A fluid bed reactor to burn coal has an elongated, vertical reactor chamber, and a separator at the upper end of the reactor cavity to separate solid and gaseous substances. A pipe returns separated solid substances to the lower end of the reactor chamber and a feeder introduces fresh coal to the return pipe. An inlet pipe introduces a gaseous medium in the vicinity of the return pipe outlet. The novelty is that the inlet for (33, 34) for the gaseous medium (5, 37) has at least two jets (36, 30, 31) separated by a given distance (29) and directed into the reaction chamber (1) in the return pipe (8) in a horizontal plane (27, 28) below the upper third (23) of the length (L) of the cross section (22) of the return pipe outlet (6, 7, 8) and of which at least one (31) subtends an acute angle (32) with the outlet (22) adjacent to the reactor chamber (1) wall (39).
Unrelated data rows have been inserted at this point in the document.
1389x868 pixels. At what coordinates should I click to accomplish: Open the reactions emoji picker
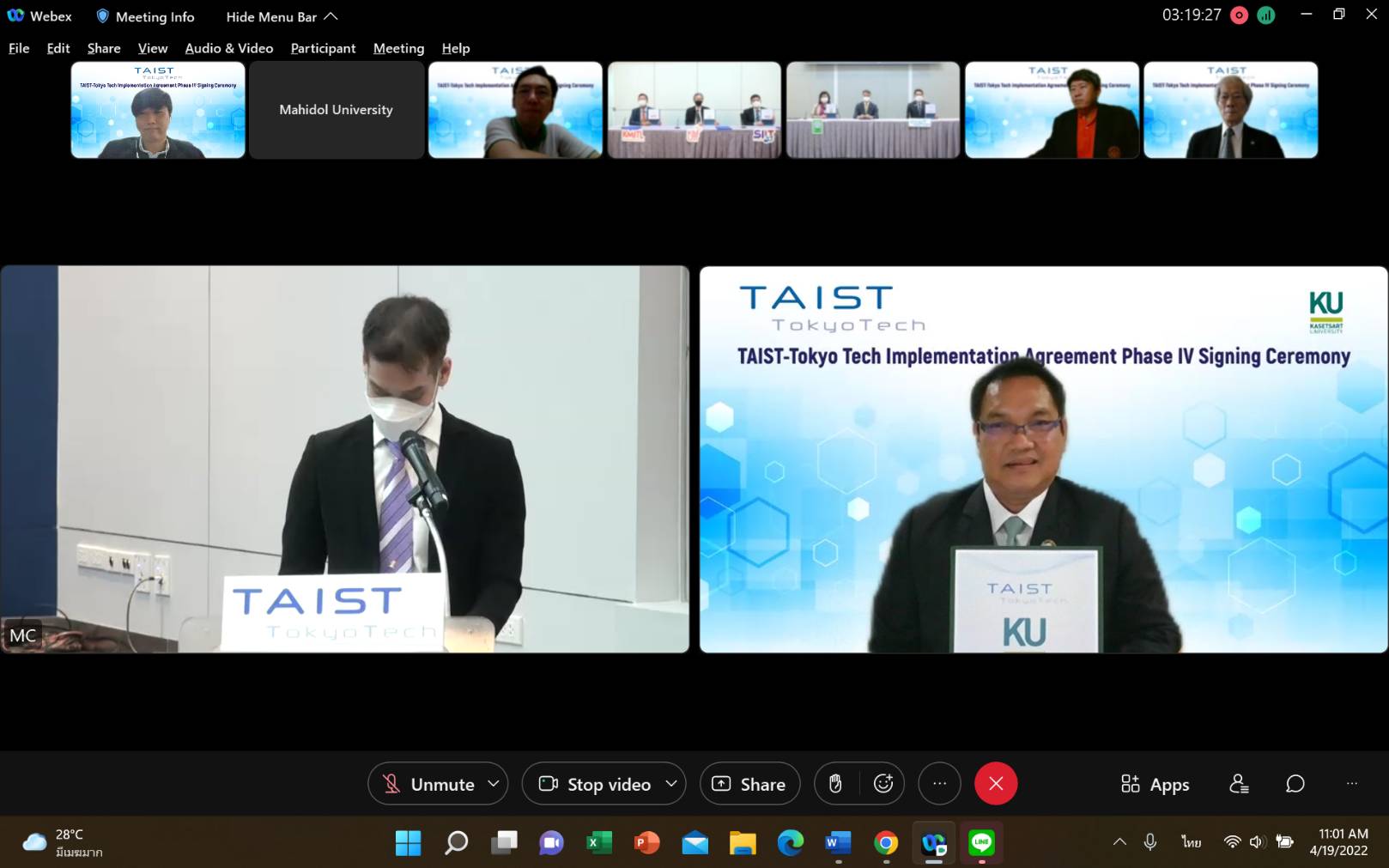tap(883, 783)
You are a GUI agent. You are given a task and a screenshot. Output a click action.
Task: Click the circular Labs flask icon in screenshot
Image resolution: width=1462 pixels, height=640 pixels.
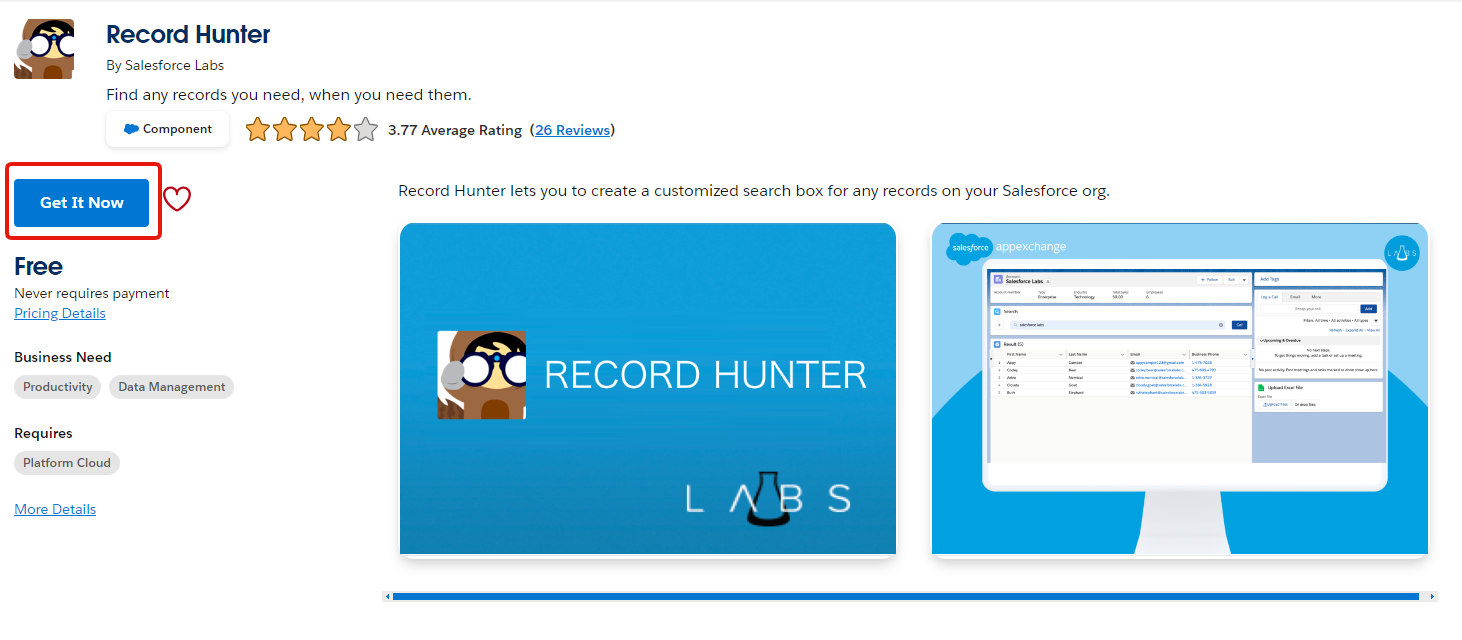1401,253
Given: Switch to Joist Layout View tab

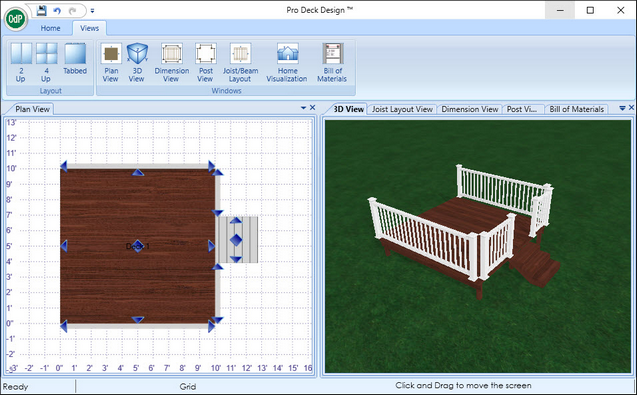Looking at the screenshot, I should (402, 109).
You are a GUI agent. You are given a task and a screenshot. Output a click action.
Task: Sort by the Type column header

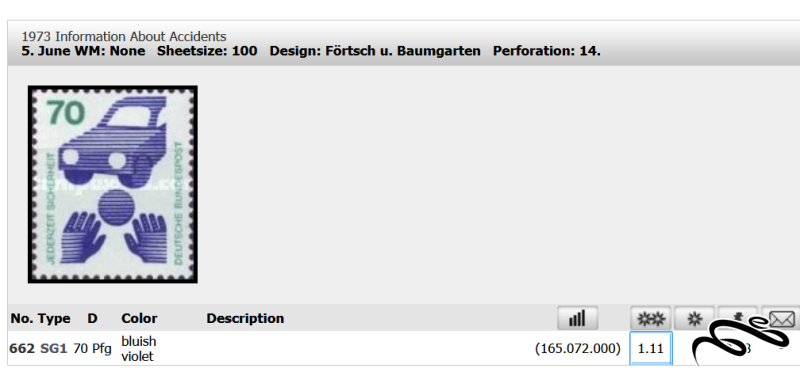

USE/ADVANTAGE - The assembly burns coal. The simple arrangemtn further improves the degree of combustion of solid particles.

Description

The invention relates to a fluidized bed reactor for burning Coal that has a high, elongated, vertical reaction space. A separator is in ver with the upper end of the reaction space binding, usually a cyclone separator, which is intended to the substances discharged at the upper end of the reaction space, namely to separate the solid and gaseous components. While the gaseous components, such as flue gases, over the separator are continued, the fixed Be components returned to the reaction chamber. These fixed Components contain ashes and also parts of incomplete burned coal and inert materials such as B. sand, the over Licher are additionally present in the reaction space. The The separated solid substances are returned via a return line starting from the lower end of the separator under one Angle returned at an angle to the lower end of the reaction space is.
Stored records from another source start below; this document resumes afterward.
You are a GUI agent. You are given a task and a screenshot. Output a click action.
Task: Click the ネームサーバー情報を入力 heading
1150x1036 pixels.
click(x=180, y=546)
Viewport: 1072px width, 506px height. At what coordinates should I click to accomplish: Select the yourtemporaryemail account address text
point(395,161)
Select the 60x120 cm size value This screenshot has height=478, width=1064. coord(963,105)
The entry is made for furnaces with a circulating fluidized bed of, for example, poorly flammable or non-inflatable or non-pumped solid fuels usually in the return line tion of the separator. Here is the fresh fuel with the ashes or the unburned solid constituents of the coal and the Inert material mixed. Mixing with the separators healing solid residues of combustion and inert matter The difficult to handle fresh fuel is preheated  and can be better supplied to the reaction space. Next this possibility of entry of difficult to handle burning There are substances in the reaction chamber of the fluidized bed combustion also other entry devices for the coal, for example wise lead directly into the reaction space.
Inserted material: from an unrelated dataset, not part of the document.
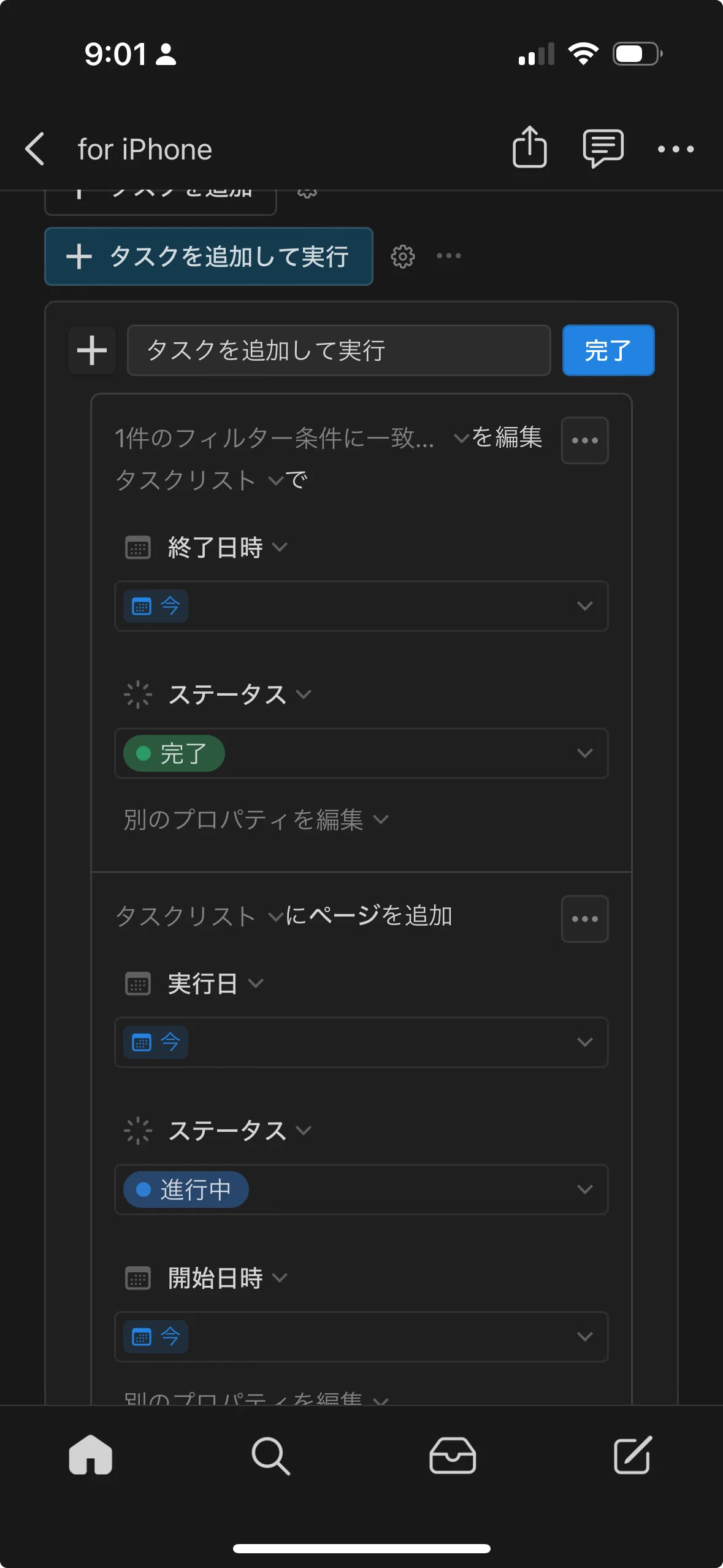
Task: Tap the share icon in header
Action: click(x=529, y=147)
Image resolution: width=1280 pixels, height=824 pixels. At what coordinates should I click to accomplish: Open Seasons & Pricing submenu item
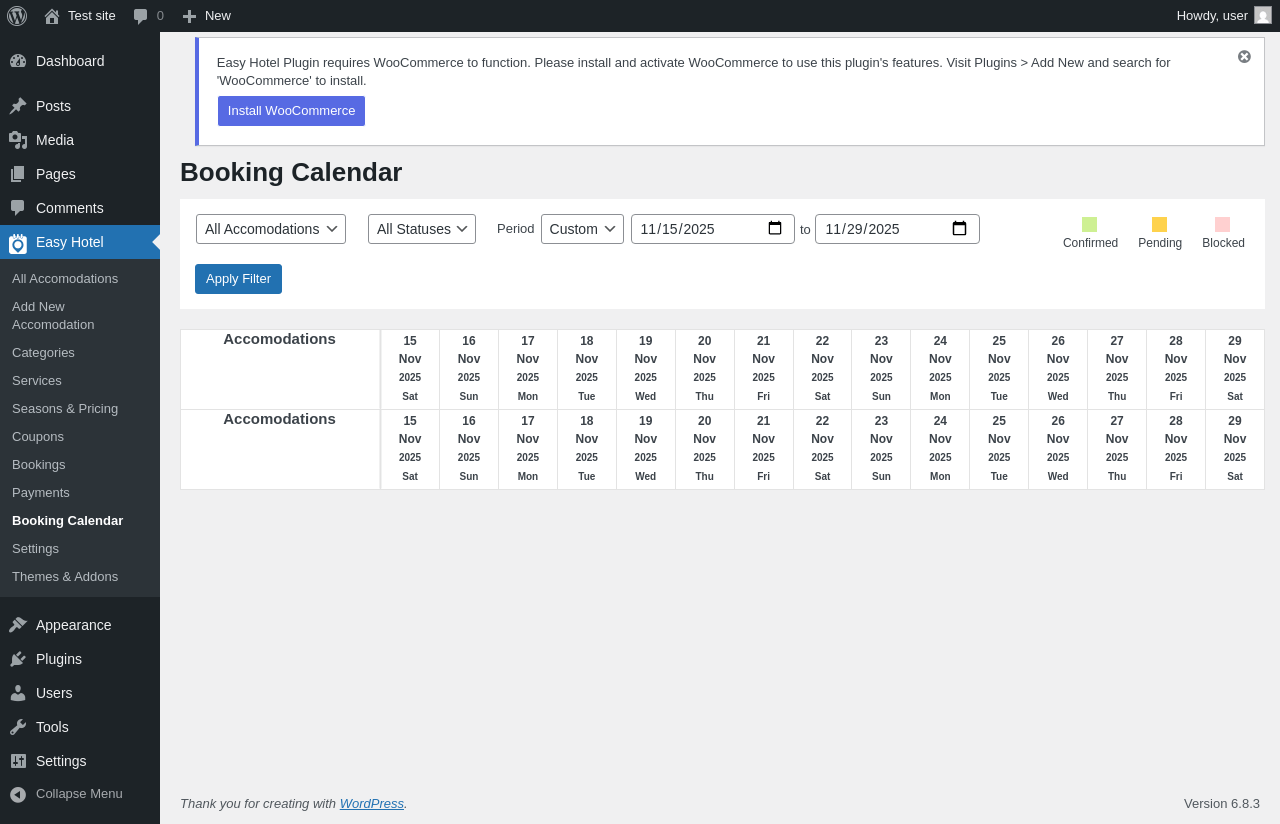65,409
In addition to the quality of the mixing of the solid combustion residues, Inert materials and the fresh fuel is also of of great importance is the entry of the mixed substances in the reaction space itself. The decisive factor here is the type of ver division over the cross section of the reaction space when the substances in the reaction space are entered. To achieve a better one Distribution and also fragmentation therefore have so-called "ski jumps" built into the cross section with which the return line in Reaction space opens. Some of these ski jumps also show plowshare-like ridges that break up the flow of materials, before it falls into the reaction space. The mechanical on this Partitioning of the substance to be supplied to the combustion which can be achieved in this way However, stromes is not perfect.

In addition to the ski jumps and footbridges, it is also known in the cross cut where the return line opens into the reaction chamber, nozzles attach, with the help of a gaseous medium in the material flow is blown in and the moment it enters the reaction space divides. For example, US Pat. No. 4,311,670 is a device known, with the help of air is blown into the cross section, where the return line opens into the reaction space. By blowing the  Air will mix the fresh fuel, e.g. B. the coal, and the recycled solid components of the combustion improved (cf. op. cit. col. 9, lines 27-32; col. 12, lines 6-19 and col. 38-41). The known device already gives an indication that It is important to restore the solid healing components of the Mix the combustion with the fresh fuel intimately before the substances are introduced into the reaction space. If not enough gender mixing it can happen that the heavier Be components when entering the reaction space on the floor of the same sink down and thereby the complete implementation by the Ver Burning is largely lost.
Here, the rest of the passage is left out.